━━━ Exercise materials

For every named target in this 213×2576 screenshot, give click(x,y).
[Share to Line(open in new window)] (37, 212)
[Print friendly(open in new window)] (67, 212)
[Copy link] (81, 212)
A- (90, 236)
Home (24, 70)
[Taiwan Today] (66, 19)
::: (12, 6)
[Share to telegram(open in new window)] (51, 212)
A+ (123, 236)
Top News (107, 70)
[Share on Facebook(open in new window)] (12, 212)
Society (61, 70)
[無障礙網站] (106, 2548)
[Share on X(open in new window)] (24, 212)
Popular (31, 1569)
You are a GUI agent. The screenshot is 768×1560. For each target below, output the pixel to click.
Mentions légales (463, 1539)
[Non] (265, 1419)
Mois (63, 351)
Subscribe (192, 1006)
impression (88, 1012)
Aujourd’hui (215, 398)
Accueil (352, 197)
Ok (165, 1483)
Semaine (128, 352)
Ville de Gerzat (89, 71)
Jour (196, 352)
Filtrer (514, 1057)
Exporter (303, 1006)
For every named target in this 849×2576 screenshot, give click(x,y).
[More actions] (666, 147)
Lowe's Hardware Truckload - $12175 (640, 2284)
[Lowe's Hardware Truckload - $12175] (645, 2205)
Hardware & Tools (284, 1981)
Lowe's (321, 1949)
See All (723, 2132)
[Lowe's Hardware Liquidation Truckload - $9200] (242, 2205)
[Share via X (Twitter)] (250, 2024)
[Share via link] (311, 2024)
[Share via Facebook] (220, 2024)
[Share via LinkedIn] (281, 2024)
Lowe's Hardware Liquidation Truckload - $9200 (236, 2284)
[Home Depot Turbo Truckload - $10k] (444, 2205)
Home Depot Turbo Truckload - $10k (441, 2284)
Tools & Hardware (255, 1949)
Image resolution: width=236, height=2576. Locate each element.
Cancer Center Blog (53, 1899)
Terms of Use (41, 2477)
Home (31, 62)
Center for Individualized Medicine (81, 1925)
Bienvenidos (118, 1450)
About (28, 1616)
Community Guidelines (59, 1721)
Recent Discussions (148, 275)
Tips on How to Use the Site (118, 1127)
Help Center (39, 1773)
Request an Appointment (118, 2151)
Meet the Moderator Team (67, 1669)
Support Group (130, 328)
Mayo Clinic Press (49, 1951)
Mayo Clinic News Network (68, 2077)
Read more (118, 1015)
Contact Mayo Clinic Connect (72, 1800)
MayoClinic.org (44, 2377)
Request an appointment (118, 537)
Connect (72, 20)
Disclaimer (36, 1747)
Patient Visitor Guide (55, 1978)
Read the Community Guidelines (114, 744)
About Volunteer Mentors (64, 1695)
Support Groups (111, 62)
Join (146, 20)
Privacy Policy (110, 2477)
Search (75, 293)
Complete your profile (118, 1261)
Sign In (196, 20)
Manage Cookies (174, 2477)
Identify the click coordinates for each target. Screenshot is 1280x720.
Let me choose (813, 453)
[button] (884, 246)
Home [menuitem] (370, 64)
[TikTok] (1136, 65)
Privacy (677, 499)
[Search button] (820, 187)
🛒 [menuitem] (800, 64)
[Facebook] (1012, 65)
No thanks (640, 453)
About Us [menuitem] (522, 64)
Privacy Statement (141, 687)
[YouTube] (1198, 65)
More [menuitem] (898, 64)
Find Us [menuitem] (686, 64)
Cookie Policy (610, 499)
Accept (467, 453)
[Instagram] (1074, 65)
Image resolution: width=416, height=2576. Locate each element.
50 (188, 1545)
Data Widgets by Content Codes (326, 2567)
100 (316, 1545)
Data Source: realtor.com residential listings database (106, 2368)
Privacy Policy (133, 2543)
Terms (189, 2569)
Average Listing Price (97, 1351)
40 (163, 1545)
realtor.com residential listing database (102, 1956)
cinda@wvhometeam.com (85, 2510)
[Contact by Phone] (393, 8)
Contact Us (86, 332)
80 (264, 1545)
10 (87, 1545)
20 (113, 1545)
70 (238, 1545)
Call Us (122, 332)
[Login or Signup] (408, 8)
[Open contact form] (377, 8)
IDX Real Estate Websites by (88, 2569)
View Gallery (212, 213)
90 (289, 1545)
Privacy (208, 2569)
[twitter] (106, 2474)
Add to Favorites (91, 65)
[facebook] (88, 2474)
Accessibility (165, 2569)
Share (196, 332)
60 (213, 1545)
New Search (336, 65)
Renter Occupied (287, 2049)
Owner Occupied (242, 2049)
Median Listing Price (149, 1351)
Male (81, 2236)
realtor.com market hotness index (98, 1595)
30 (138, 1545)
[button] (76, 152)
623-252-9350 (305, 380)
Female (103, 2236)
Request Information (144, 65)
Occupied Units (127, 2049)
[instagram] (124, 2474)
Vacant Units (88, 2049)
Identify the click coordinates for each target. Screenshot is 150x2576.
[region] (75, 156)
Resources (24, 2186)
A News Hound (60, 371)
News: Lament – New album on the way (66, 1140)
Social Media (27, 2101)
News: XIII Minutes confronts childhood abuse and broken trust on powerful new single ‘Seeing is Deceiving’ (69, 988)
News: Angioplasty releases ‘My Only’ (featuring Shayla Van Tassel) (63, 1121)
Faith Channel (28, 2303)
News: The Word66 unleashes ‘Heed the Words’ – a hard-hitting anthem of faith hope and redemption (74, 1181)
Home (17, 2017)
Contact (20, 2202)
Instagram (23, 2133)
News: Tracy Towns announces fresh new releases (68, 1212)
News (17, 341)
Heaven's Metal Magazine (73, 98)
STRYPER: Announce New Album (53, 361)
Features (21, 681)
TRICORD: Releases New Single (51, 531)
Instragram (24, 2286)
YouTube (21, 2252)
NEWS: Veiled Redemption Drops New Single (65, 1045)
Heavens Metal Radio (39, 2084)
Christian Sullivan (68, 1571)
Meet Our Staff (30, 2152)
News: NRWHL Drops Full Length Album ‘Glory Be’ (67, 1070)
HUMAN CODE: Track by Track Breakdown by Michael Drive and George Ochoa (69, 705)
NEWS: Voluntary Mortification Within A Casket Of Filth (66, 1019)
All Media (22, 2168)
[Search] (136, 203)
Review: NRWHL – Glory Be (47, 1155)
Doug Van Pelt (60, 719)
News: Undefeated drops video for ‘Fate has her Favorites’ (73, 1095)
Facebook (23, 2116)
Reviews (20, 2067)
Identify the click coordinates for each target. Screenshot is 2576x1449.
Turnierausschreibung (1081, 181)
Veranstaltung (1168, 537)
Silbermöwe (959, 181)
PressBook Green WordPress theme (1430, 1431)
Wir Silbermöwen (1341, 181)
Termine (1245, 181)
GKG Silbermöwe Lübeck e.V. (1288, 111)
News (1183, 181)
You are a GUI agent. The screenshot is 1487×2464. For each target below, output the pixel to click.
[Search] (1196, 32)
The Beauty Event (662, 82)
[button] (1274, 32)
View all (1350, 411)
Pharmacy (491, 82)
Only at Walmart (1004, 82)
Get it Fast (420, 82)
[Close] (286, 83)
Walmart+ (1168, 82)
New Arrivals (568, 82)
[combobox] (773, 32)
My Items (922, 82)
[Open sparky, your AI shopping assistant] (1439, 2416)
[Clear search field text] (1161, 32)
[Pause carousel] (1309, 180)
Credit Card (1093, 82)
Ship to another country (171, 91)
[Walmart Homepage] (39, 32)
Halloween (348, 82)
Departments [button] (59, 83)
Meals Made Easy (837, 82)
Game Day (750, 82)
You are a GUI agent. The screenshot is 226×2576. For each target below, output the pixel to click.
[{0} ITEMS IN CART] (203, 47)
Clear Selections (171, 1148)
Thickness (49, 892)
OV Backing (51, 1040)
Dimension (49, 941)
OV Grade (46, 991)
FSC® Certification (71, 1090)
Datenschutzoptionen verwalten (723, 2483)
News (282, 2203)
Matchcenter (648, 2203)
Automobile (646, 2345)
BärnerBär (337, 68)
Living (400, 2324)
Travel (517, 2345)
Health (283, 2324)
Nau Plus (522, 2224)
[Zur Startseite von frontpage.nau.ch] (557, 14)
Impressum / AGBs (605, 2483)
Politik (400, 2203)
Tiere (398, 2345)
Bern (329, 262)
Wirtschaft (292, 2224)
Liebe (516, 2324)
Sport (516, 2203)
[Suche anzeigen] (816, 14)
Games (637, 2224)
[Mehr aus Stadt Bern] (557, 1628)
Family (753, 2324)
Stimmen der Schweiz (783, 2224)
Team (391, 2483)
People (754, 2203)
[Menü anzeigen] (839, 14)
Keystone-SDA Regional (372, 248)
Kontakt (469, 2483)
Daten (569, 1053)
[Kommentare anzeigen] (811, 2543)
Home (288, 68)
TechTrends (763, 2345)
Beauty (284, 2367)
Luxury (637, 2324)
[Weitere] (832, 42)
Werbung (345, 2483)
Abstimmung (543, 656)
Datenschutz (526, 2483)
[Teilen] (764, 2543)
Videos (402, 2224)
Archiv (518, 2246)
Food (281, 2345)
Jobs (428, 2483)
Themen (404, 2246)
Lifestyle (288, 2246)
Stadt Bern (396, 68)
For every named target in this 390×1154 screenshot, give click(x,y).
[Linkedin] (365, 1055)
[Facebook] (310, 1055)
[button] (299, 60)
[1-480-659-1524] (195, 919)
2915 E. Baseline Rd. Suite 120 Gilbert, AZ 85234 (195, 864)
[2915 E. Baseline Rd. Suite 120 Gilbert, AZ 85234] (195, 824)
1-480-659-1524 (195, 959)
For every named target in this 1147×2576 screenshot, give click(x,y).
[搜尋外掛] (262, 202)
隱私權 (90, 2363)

━━━━━━

Every line in the entries above that has the word "Read" should be identified and copied.

* Answer space *
Read more (118, 1015)
Read the Community Guidelines (114, 744)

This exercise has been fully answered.